━━━ Source data ━━━
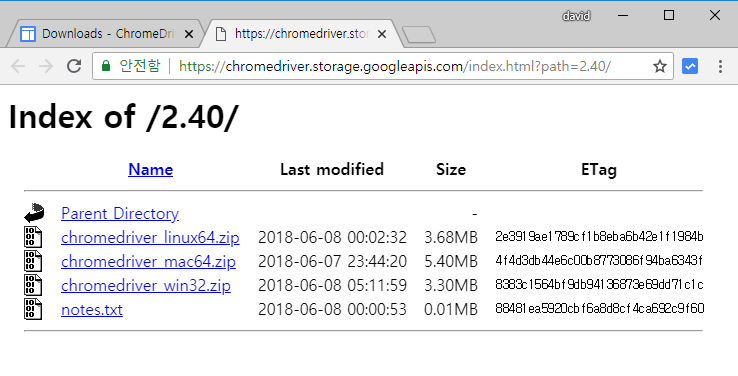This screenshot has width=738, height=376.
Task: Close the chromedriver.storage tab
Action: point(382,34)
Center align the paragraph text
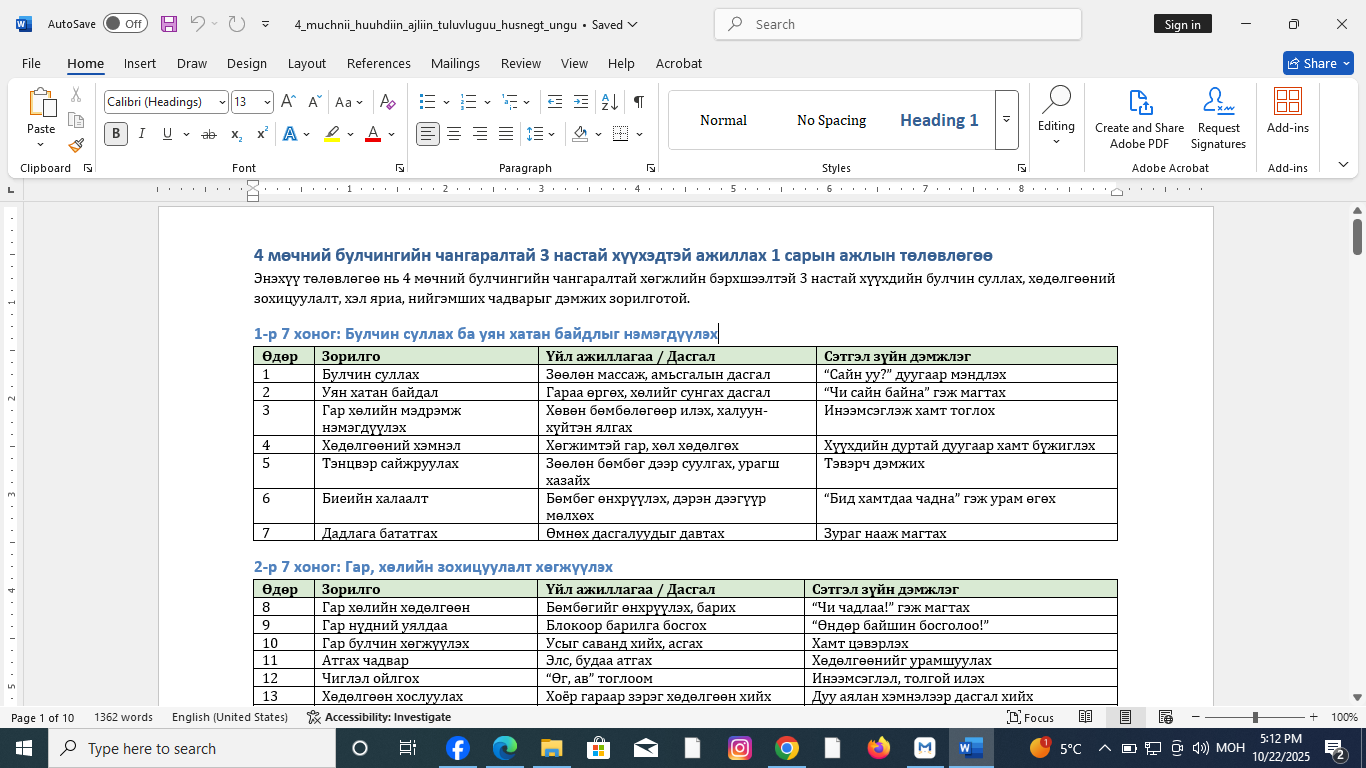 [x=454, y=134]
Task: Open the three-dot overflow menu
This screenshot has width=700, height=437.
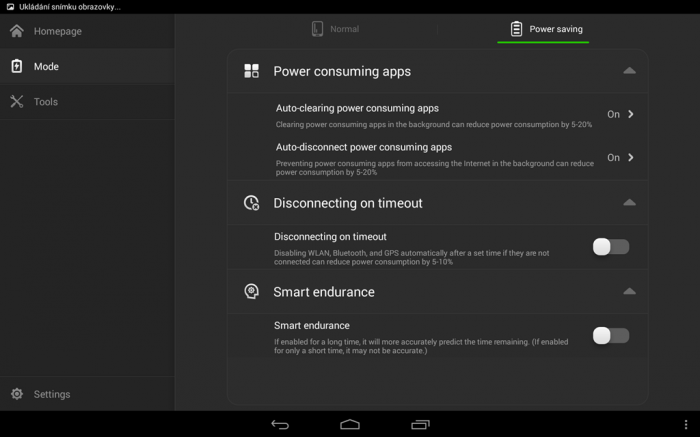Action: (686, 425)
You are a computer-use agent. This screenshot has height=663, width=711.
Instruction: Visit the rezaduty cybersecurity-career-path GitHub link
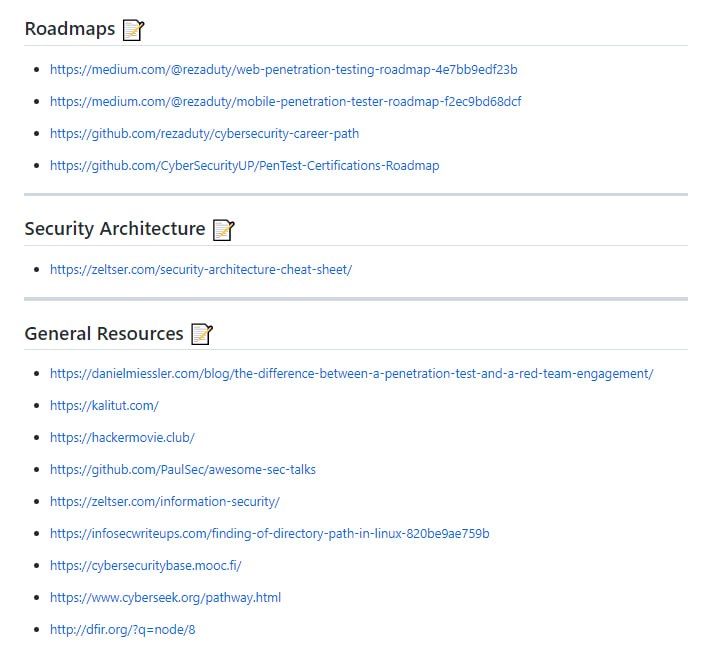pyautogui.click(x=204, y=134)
━━━
━━━ Source data ━━━
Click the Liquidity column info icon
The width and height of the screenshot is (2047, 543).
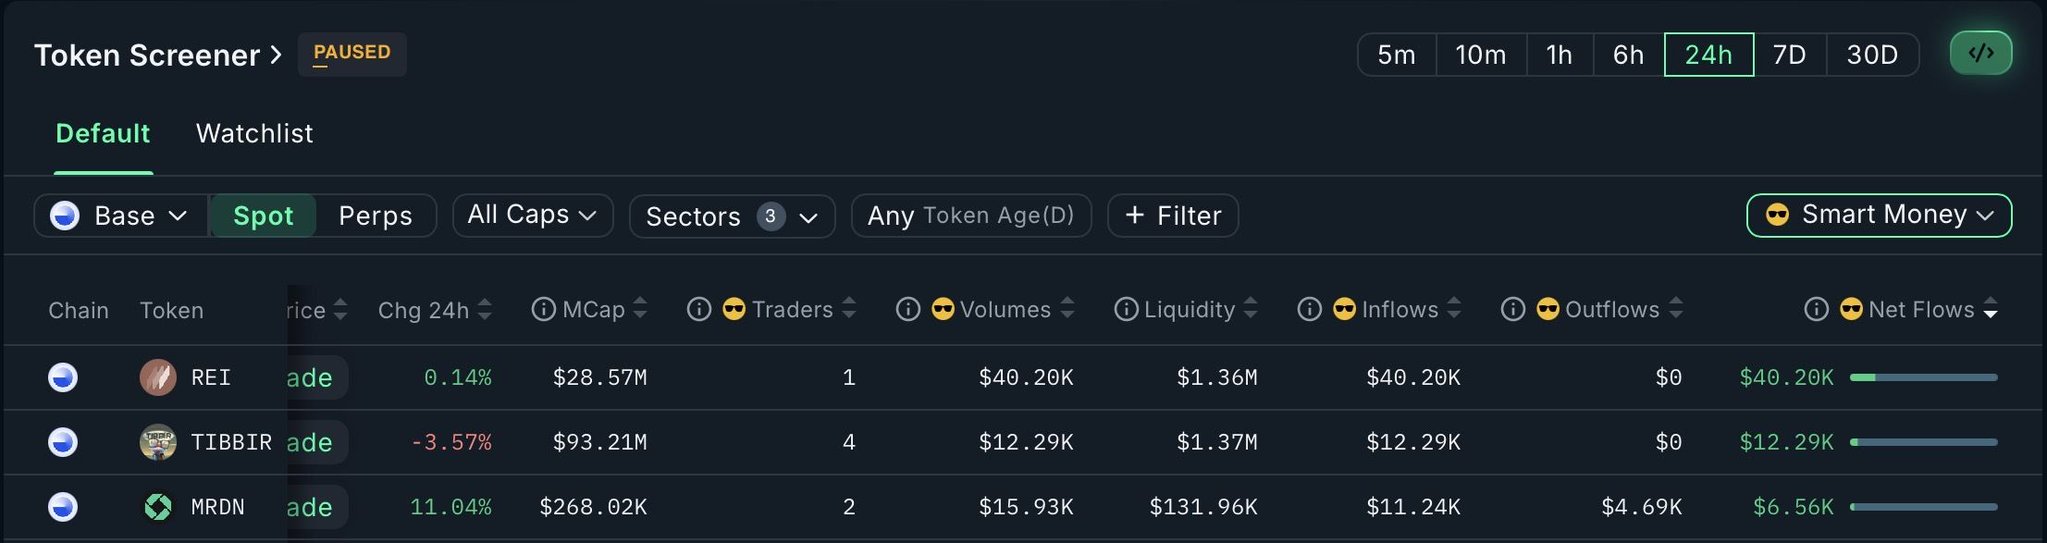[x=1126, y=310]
━━━
What to produce: Skipping every picture, transcribe exactly the lines above from the one containing "Center align the paragraph text" through the one containing "You are a computer-use", both included.

Answer:
Center align the paragraph text
 [x=454, y=134]
Task: Open the three-dot overflow menu
This screenshot has width=700, height=437.
Action: (686, 425)
You are a computer-use agent. This screenshot has height=663, width=711.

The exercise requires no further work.